Spinal Motion Palpation: A Review of Reliability Studies

Peter A. Huijbregts, DPT, OCS, FAAOMPT

Abstract: Spinal motion palpation is a diagnostic tool used by a number of professions. Research studies available on the reliability of motion palpation studies have statistical and methodological flaws affecting their statistical conclusion validity, external validity, and construct validity. Further research is necessary to determine the reliability of motion palpation techniques bearing in mind these statistical and methodological flaws.

Key Words: Spinal Motion Palpation, Reliability, Research Validity

Spinal motion palpation is a diagnostic tool used by physical therapists, chiropractors, osteopaths, and medical doctors1. Table 1 lists the different types of spinal motion palpation1,2. Four assumptions form the rationale for the use of motion palpation as a diagnostic tool3-5:

  1. Spinal segmental motion abnormalities cause or contribute to functional limitation and disability.
  2. Motion palpation is a reliable indicator of these motion abnormalities.
  3. Motion palpation is a valid indicator of these abnormalities.
  4. Motion palpation is sensitive to clinically important changes in these motion abnormalities.

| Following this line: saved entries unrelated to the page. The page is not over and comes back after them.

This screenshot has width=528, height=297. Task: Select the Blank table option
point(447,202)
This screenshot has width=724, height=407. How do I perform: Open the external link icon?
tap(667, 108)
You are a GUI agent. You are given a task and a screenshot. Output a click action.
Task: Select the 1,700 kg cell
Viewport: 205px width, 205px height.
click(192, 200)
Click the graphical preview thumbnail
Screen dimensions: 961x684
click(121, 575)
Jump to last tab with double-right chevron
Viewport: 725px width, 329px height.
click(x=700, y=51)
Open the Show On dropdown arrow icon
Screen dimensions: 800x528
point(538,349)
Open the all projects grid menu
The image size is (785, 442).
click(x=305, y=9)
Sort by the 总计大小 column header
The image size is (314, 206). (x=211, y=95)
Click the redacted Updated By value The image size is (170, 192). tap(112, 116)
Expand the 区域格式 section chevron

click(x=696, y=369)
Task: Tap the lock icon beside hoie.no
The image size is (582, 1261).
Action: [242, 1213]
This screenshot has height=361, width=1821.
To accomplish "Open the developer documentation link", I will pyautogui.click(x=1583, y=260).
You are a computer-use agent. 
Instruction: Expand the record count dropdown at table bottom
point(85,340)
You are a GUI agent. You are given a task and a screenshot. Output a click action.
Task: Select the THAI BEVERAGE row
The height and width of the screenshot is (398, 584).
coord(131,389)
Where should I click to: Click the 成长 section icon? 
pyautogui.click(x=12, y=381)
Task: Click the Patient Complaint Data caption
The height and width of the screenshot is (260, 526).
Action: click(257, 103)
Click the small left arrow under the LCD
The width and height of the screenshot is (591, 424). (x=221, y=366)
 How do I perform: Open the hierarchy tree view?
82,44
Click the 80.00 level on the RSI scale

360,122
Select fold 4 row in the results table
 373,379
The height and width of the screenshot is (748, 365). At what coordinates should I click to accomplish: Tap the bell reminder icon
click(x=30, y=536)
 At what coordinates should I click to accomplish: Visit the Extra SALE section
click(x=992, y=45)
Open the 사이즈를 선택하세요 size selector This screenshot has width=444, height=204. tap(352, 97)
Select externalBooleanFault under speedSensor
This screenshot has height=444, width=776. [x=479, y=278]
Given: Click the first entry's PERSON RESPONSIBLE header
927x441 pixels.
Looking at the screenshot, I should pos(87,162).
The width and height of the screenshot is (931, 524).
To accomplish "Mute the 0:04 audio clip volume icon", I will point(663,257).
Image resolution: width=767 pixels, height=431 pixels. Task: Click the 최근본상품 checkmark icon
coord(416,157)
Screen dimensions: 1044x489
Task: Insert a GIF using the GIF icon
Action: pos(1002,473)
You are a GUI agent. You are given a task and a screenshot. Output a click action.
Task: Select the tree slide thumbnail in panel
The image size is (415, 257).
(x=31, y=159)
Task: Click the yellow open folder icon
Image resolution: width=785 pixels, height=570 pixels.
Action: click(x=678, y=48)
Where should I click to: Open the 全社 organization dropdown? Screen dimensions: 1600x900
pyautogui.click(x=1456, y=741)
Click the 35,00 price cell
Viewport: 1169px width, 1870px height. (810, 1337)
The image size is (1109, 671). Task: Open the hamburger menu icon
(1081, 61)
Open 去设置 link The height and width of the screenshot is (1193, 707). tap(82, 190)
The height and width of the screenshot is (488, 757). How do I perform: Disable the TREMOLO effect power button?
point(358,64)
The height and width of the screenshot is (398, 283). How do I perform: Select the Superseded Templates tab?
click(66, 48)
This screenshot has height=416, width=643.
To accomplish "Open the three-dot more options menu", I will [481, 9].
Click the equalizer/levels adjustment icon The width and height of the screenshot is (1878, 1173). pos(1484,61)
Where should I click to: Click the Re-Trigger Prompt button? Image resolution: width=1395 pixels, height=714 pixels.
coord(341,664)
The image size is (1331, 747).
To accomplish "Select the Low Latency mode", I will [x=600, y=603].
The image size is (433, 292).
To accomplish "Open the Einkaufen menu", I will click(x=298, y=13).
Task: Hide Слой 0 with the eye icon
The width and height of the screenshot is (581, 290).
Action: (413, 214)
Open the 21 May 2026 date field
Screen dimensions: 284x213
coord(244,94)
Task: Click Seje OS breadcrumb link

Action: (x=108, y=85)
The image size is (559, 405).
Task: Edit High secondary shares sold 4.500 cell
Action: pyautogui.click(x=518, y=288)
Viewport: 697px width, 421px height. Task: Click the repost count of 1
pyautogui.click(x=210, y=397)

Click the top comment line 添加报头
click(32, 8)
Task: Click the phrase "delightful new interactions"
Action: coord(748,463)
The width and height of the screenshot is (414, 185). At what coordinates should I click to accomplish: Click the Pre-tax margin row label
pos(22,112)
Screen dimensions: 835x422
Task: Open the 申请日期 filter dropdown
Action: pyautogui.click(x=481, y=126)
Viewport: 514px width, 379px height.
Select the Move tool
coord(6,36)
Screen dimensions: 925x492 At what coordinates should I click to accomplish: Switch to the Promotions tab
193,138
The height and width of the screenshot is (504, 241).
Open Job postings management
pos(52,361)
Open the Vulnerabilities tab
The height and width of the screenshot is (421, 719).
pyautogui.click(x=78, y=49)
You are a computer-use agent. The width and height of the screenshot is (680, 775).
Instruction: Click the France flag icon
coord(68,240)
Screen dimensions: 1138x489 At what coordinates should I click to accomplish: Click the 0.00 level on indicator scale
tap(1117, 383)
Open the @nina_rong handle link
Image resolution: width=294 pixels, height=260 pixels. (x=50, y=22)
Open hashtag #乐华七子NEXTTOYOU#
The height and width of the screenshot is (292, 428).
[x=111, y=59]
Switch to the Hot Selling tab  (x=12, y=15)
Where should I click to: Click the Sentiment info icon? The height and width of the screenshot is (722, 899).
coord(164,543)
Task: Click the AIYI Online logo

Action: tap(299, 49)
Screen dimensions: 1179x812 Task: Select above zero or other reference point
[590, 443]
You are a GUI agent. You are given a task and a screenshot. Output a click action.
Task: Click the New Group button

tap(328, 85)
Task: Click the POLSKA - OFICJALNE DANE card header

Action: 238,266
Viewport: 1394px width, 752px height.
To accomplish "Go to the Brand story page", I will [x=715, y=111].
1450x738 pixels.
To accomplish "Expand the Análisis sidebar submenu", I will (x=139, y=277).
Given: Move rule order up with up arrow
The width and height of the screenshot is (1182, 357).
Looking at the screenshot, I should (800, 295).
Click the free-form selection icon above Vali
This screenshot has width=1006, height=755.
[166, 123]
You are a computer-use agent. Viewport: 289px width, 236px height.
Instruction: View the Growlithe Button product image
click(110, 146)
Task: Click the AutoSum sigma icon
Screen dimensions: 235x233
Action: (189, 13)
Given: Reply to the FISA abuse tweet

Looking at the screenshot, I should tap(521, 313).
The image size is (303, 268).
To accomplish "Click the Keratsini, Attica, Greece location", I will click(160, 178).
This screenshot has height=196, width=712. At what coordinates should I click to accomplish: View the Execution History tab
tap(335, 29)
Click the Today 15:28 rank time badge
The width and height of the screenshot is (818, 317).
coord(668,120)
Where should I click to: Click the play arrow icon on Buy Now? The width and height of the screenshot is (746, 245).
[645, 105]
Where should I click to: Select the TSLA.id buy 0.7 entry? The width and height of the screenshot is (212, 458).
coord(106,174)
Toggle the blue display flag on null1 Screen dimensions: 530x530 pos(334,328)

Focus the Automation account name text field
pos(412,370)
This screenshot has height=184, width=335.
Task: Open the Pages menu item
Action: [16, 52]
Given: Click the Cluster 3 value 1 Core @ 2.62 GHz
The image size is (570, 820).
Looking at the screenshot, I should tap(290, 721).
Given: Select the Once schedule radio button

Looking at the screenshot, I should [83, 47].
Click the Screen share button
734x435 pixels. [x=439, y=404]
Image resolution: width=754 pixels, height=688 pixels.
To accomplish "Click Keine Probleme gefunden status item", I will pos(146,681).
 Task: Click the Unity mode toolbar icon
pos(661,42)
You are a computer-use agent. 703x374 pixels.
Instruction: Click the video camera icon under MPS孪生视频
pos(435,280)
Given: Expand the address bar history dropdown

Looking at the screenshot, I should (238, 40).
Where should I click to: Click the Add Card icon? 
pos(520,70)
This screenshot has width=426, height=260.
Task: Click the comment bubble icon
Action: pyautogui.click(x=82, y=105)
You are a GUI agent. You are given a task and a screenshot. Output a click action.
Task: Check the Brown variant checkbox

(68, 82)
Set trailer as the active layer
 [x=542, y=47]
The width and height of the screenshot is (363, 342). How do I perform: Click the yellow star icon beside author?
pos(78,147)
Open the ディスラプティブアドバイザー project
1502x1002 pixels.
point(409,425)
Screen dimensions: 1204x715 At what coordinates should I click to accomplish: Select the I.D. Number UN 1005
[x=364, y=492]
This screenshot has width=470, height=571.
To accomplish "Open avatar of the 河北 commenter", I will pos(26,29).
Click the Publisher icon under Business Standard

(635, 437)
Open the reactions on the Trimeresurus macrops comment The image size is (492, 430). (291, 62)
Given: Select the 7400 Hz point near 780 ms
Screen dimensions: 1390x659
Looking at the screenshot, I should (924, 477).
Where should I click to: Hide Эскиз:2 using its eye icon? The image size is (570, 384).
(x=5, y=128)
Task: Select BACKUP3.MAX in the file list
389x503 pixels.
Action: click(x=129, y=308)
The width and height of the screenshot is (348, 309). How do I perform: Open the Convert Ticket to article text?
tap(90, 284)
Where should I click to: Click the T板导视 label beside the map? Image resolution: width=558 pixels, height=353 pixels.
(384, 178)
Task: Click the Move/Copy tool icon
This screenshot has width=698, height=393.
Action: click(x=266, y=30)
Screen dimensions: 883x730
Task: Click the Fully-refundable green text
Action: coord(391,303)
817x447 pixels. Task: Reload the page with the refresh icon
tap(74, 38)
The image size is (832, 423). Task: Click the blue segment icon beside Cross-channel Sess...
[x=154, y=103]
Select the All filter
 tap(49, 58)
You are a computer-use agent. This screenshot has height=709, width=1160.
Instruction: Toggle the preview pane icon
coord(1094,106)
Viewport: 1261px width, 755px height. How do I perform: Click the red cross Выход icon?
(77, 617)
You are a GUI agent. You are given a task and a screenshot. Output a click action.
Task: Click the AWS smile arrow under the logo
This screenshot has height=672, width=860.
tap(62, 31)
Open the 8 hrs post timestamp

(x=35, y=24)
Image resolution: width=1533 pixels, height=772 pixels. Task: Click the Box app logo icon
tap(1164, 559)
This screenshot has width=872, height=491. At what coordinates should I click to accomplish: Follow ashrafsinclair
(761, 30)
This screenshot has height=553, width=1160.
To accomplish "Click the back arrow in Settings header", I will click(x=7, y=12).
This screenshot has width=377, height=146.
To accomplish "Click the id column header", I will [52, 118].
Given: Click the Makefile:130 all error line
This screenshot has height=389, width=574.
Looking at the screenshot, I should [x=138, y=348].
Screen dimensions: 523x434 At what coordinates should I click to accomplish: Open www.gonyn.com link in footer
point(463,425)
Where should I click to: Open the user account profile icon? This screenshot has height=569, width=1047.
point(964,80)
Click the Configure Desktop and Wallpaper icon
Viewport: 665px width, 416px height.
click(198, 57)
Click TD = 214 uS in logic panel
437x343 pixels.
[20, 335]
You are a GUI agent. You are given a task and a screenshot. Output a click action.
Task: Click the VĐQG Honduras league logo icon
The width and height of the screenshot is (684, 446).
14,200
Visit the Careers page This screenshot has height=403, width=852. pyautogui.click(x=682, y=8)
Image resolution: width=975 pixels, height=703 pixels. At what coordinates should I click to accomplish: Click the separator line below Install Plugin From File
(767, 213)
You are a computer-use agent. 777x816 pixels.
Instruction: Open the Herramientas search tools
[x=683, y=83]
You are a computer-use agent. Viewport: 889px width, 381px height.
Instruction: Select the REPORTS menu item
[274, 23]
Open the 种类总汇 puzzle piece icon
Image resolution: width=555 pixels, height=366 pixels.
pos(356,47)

The goal of this article is to provide the clinician with a critical analysis of the research into the intra- and interrater reliability of spinal motion palpation. Intrarater reliability refers to the stability of measurements taken by one rater across two or more trials; interrater reliability is concerned with the level of agreement between findings of two or more raters measuring the same group of subjects6.